China is exerting more and more pressure on cryptocurrencies with its ban on any Chinese company transacting with all crypto-related entities. Add to that, the massive crackdown on bitcoin mining operations in the country, and you have potentially stirred up enough negative sentiment to send cryptocurrency into a new bear market. Why is China so keen to squash such a small and nascent market?
The answer could well be that China fears the growth of an asset industry that is outside of the monetary system, and therefore beyond the control of the long arm of Chinese political and economic influence.
With China about to become the first country to launch its own central bank digital currency (CBDC) it does not want any competition in the digital currency space that might threaten the rise of its own fledgling digital currency.
What is at stake is simply enormous
The People’s Bank of China has been carrying out pilots on its digital renminbi since late last year. The progress made here has put it in the driving seat to be the first country to launch its own national digital currency.
Using monetary policy to control an economy with fiat currency is extremely difficult as most economies would vouch. The US Federal Reserve is in an especially precarious situation after printing almost a fifth of all dollars in existence just last year.
A central bank controlled digital currency would give a government far more control over monitoring its economy, as well as extremely powerful tools to manipulate it, by controlling how the digital currency in the wallets of its citizens is spent.
In addition, a digital renminbi would reduce Chinese reliance on the dollar-dominated global monetary system, and further distance itself from damaging international monetary sanctions.
Alternative digital currencies threaten financial stability
However, all China’s carefully laid plans to usurp the US dollar and make the digital yuan the world’s reserve currency could founder should its own people decide to hedge their liberties by buying into an alternative digital currency system, completely out of the control of the Chinese central bank.

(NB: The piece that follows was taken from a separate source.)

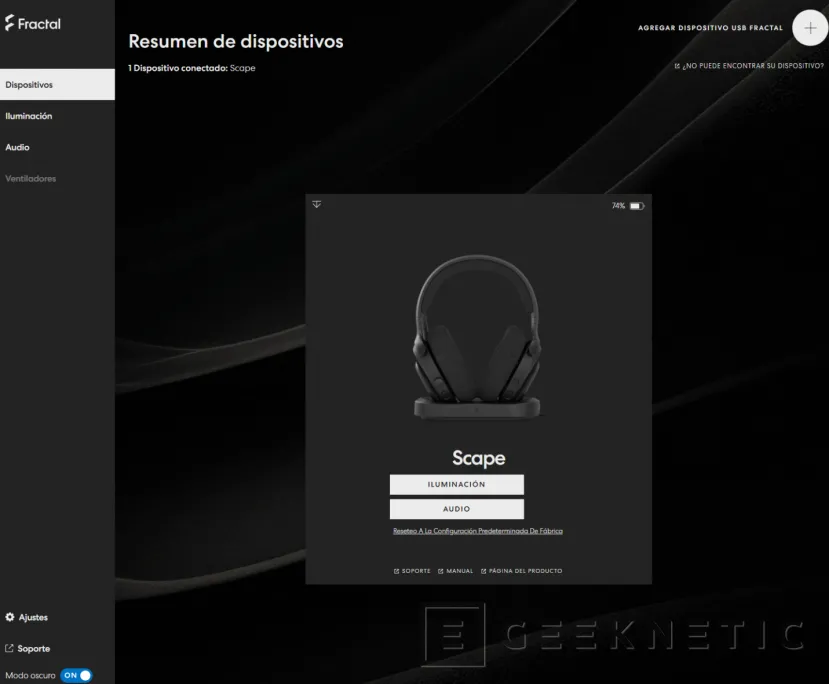Select the Dispositivos sidebar tab

[57, 85]
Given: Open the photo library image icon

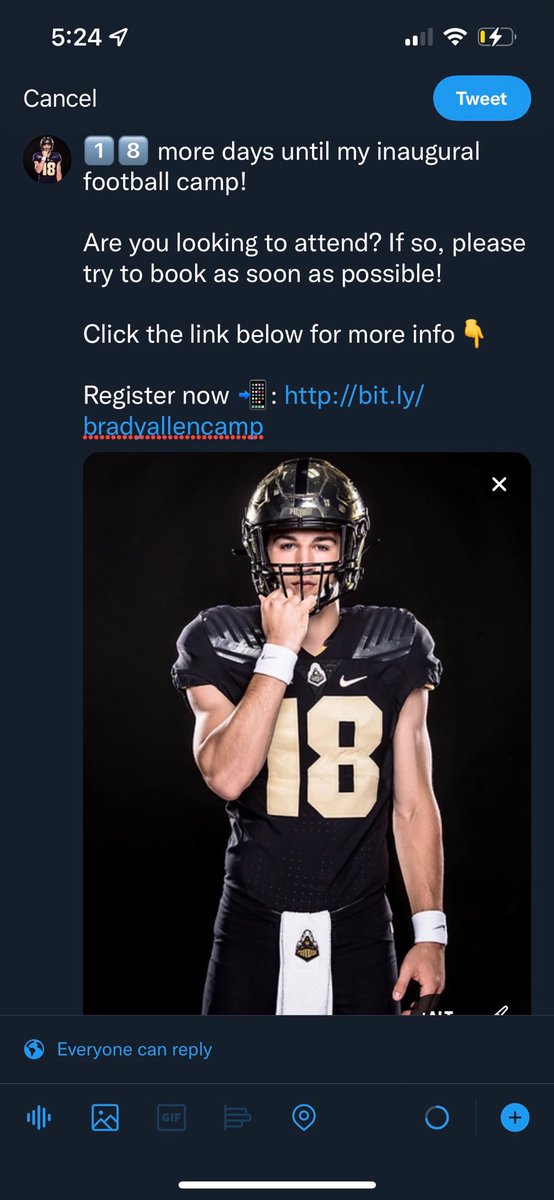Looking at the screenshot, I should tap(105, 1117).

According to an article on the matter by the Guardian UK online edition, an unregulated alternative money system running on blockchain technology is a clear threat to the Chinese communist party.
In the same article, Carsten Murawski, professor of finance at the University of Melbourne in Australia, says that from the perspective of central banks, cryptocurrencies are a threat to financial stability. He states:
“All central banks want to control them – the PBOC, the US Federal Reserve, the European Central Bank,” he says. “They have no interest in parallel currencies floating around. Some countries may not be too worried but in China it could be more of a concern.”
China and others crack down on Binance
Whilst the People’s Bank of China is hurriedly trying to implement the widespread roll-out of their CBDC, it is at the same time working on the eradication of cryptocurrencies from its own shores.
With the May announcement by the PBOC that banks were prohibited from providing services to those wishing to trade in crypto, and the subsequent ban on bitcoin mining in several provinces, it has followed this by recently making an example of a software company accused of involvement with cryptocurrency trading.
China has not been alone in its anti-crypto stance. The UK’s Financial Conduct Authority (FCA) warned Binance, the world’s biggest cryptocurrency exchange by trading volume, that it was not to carry out any regulated activity in the UK.
Other entities such as banks are also exerting pressure. The Swiss banking giant UBS recently warned customers to “stay clear” of cryptocurrencies. Barclays then followed this with a ban on payments to Binance.
At time of writing Santander UK has also taken action and has prohibited customers from sending payments to Binance.
Disclaimer: This article is provided for informational purposes only. It is not offered or intended to be used as legal, tax, investment, financial, or other advice.